The role of Mayor
Each year the Council elects one of its councillors to serve as the borough’s Mayor. This election happens at the Council’s Annual General Meeting (AGM), and so each Mayor’s term begins in May and concludes the following May.
The Mayor acts as the borough’s ceremonial and civic head and does not take an active political role in the Council’s affairs.
The key parts of the Mayor’s role are to:
Attend events in the community
Every year the Mayor attends hundreds of engagements hosted by local organisations, charities or businesses across the borough and London. The Mayor attends these events to show support for the work of community organisations and is sometimes asked to make speeches of thanks or give out awards.

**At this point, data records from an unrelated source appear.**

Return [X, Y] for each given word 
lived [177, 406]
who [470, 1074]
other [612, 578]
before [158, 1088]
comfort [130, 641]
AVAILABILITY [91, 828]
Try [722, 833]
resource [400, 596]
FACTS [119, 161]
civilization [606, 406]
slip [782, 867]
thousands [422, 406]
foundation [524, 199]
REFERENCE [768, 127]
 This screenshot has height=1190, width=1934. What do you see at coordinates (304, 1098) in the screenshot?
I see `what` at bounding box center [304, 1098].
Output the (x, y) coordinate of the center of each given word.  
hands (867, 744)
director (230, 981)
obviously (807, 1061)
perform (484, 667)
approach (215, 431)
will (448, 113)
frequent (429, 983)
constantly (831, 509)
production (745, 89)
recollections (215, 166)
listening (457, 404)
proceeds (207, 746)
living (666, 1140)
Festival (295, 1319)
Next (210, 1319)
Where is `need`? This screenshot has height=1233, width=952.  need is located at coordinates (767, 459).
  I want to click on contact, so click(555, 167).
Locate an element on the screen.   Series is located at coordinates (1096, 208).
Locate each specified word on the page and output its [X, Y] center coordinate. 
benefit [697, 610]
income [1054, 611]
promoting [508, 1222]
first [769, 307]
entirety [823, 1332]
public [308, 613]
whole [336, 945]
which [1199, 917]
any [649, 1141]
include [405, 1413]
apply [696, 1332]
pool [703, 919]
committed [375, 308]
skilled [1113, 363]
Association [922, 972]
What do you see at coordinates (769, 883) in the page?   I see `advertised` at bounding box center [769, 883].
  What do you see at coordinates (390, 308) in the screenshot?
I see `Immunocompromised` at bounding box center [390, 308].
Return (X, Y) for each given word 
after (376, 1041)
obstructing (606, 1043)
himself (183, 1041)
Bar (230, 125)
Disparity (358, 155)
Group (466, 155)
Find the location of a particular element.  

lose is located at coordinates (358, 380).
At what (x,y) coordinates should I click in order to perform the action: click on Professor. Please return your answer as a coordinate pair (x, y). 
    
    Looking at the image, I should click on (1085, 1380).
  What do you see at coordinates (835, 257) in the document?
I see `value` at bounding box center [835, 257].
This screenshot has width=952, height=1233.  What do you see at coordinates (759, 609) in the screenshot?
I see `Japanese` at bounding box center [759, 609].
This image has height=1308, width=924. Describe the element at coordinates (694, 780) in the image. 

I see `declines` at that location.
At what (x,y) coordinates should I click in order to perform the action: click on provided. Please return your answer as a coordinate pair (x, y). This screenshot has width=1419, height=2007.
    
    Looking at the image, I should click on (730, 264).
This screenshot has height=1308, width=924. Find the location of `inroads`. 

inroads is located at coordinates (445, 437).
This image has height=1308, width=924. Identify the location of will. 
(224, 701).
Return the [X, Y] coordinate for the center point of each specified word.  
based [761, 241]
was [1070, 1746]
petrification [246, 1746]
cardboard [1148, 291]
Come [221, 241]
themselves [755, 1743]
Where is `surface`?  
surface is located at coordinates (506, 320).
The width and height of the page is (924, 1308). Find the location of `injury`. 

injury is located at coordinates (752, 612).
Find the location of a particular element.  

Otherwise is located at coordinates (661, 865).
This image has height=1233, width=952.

The Mayor also acts as a representative of the borough at official or ceremonial events, for example by laying a wreath on behalf of the borough at Remembrance Ceremonies. Find out how to invite the Mayor to your event.
Chair Council meetings
The Mayor acts as the Chair of Full Council meetings in the Council Chamber at Kensington Town Hall. The Mayor makes sure that councillors get a fair chance to speak (without going over their allotted time) and acts with impartiality, so does not get involved in voting. This is similar to the role of the Speaker in the House of Commons. The Mayor is supported by the Council’s Chief Executive and Monitoring Officer to ensure that standing orders and protocol are followed correctly.
Hold events in the Mayor’s Parlour at Kensington Town Hall
Over their term, the Mayor hosts a number of receptions and events in the Mayor’s Parlour at Kensington Town Hall. The events each Mayor choses to host vary from year to year, but generally include events such as social functions to show support for local organisations, receptions to raise money for the Mayor’s chosen charity, or awards evenings to thank staff for their long service to the Council.
Receive guests on their official borough engagements
As first citizen of the borough, part of the Mayor’s role is to receive members of the Royal Family and other important guests, such as diplomats and dignitaries, on their official engagements in the borough.